Sunday, March 4, 2018
South Hall A2 (Convention Center)
Wendy Ramirez Gonzalez, MSc, Maytee Mateo Morejon, MSc, Mary C. Reyes Zamora, MSc, Miriam Lastre, Elisabet González, Damaris Torralba Averoff, Oliver Perez, PhD, Alexis Labrada Rosado, PhD

Allergen-specific immunotherapy is the only method of treating allergic asthma with long-term effectiveness and potentially, able to change the disease course. The development of a new therapeutic vaccine for allergic asthma associated to mite sensitization and effective with few administrations would be a very advantageous alternative. The objective of this research was to evaluate the immunogenicity in humans of a Dermatophagoides siboney allergy therapeutic vaccine, adjuvanted with Neisseria meningitidis proteoliposome B (PROLINEM-DS).


This was an open, uncontrolled, non-randomized Phase I Clinical Trial in 20 adult asthmatic patients sensitized to Dermatophagoides siboney. The vaccine was administered subcutaneously, in a dose-escalation scheme with three effective doses with a 2 week interval (days 1-28).
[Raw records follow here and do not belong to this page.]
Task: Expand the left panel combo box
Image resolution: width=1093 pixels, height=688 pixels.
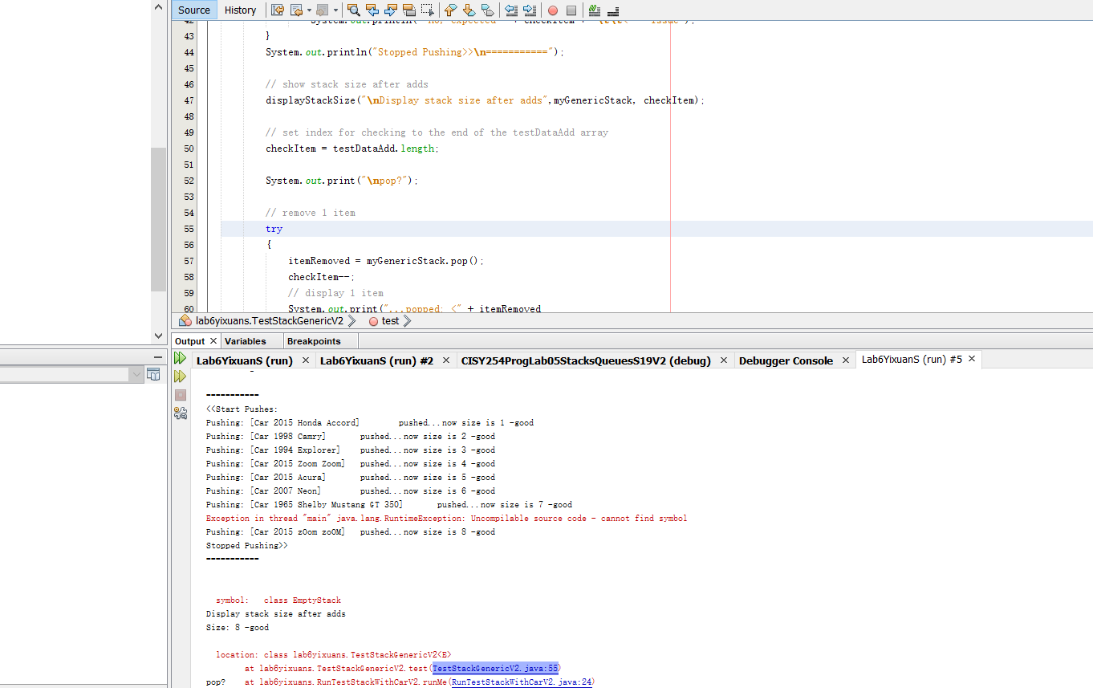Action: (x=136, y=375)
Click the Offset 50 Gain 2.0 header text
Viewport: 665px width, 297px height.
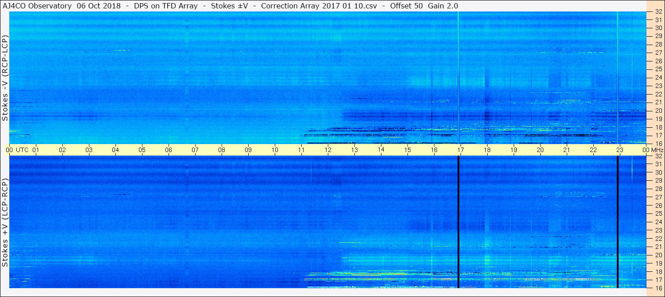click(424, 6)
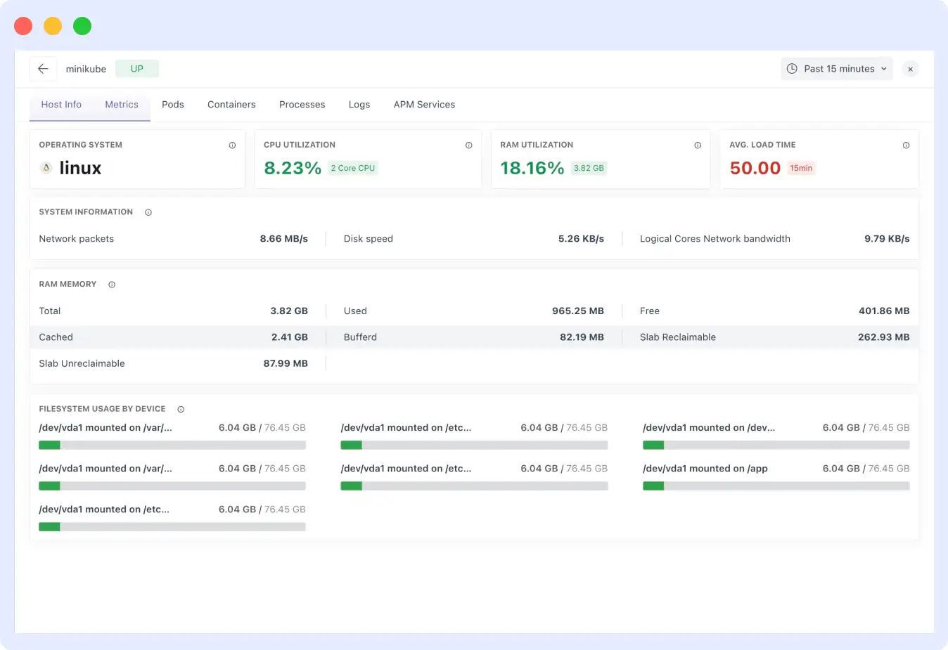
Task: Switch to the Pods tab
Action: point(172,104)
Allergen-specific cellular response of PBMC was determined by cytokines in culture supernatant, IL-4, IL-5 (Th2 pathological response), IFNg (Th1) and IL-10 (Tr1).


Allergen specific IgE levels decreased (p=0.002) and IgG4 levels (p=0.015) increased at the end of the following period (day 84) as compared to baseline. The IgE/IgG4 ratio (p<0.001) was significantly reduced, with 85% of the patients having more than 20% reduction relatedto baseline values. IgG specific to N. meningitidis showed a significant increase (p=0.0001). An increased secretion of IL10 and INFgin PBMC culture supernatant was also foundwith respect to baseline values (p<0.001).


The IgE/IgG4, IL10 and INFg ratios constitute promising efficacy biomarkers. The preexisting response to N. meningitidis was not negatively affected. The scheme of only three doses of the vaccine caused favorable immunological changes as an immunotherapy intervention.